Exercise task →
In the text about the CASE programme, which department set up the programme, and in what year?

The Culture and Sport Evidence (CASE) programme was set up by the Department for Culture, Media and Sport in 2008, in collaboration with Arts Council England, English Heritage, the Museums, Libraries and Archives Council and Sport England.
CASE is the biggest mixed-methods culture and sport research programme ever undertaken. It provides the Arts Council and our partner organisations with the most robust evidence to date that the arts can contribute to wider social outcomes such as personal wellbeing. The research published so far comprises findings which will inform future decision-making by government and arms length bodies, including the Arts Council. Many of the findings demonstrate what we have long suspected but have not been able to prove along with some surprising results.
What has been published?
In July 2010 CASE published a suite of reports by Matrix Knowledge Group and the Evidence for Policy and Practice Information and Co-ordinating Centre (EPPI-Centre) looking at the drivers, impacts and value of engaging in culture and sport. A PowerPoint presentation outlining the main findings can be seen here.
The CASE programme has also produced reports that examine:
- the impact of engagement of children and young people in the arts, with a cover note by Catherine Bunting
- the effectiveness of previous interventions designed to encourage engagement in culture and sport
- fundraising in arts, culture, heritage and sport organisations
- ways to support asset mapping in the culture and sport sectors
- the social and economic impacts of investment in culture and sport
- regional research needs in the culture and sport sectors
All of the above can be found on the CASE website.

Items listed in a dataset:
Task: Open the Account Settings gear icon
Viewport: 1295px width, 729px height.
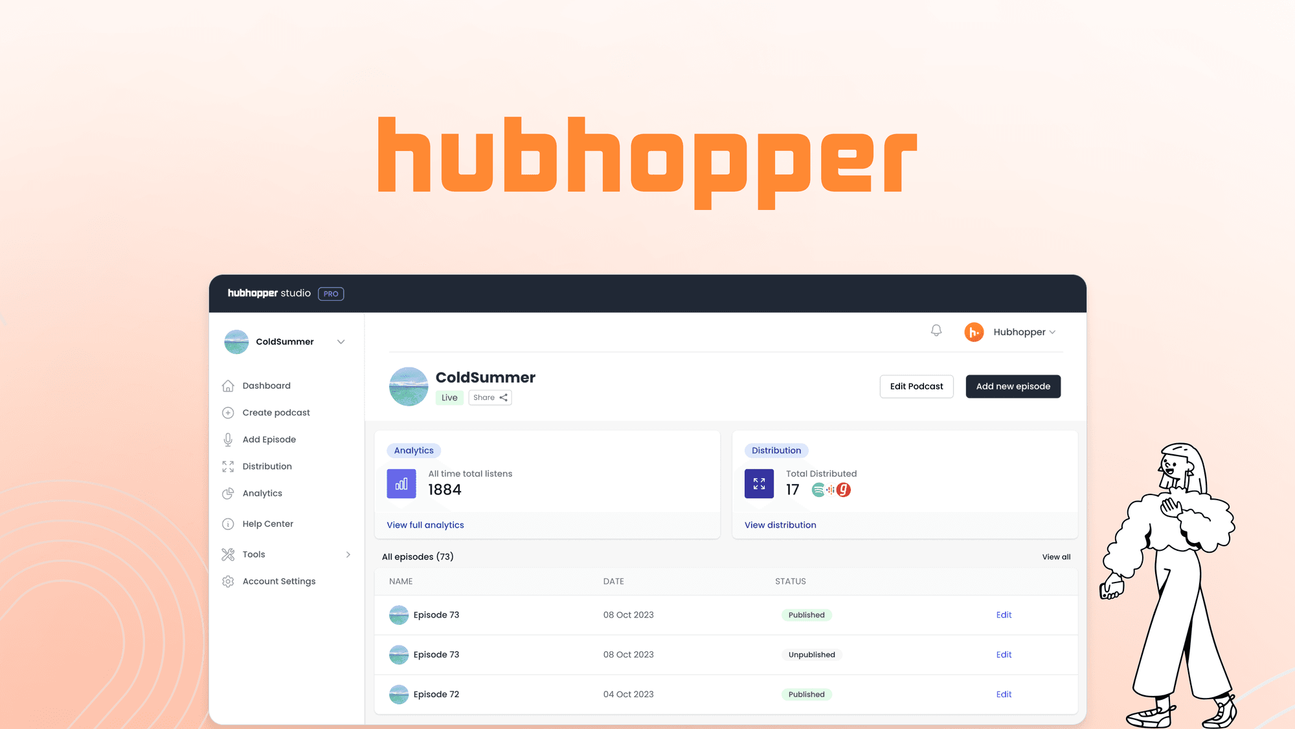Action: point(228,581)
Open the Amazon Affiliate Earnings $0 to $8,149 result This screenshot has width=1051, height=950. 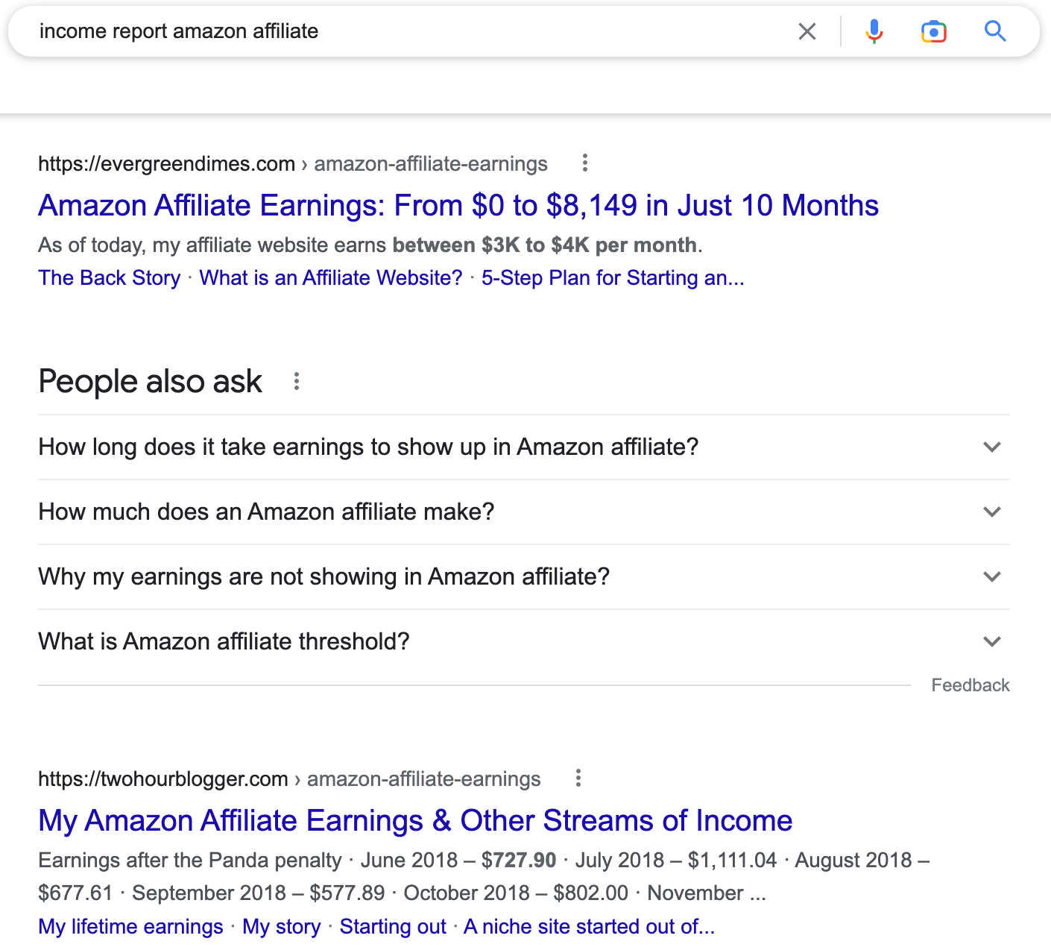(x=458, y=205)
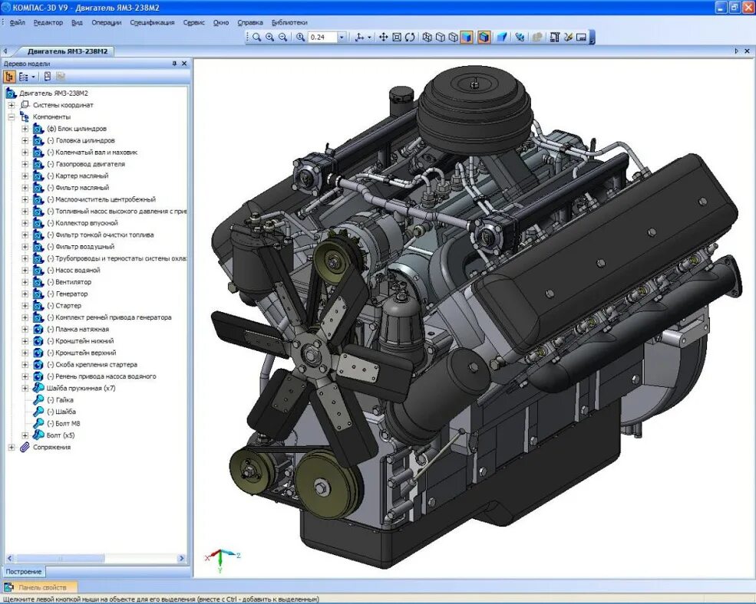756x604 pixels.
Task: Toggle perspective view icon
Action: coord(502,37)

Task result →
The Department for Culture, Media and Sport set it up in 2008.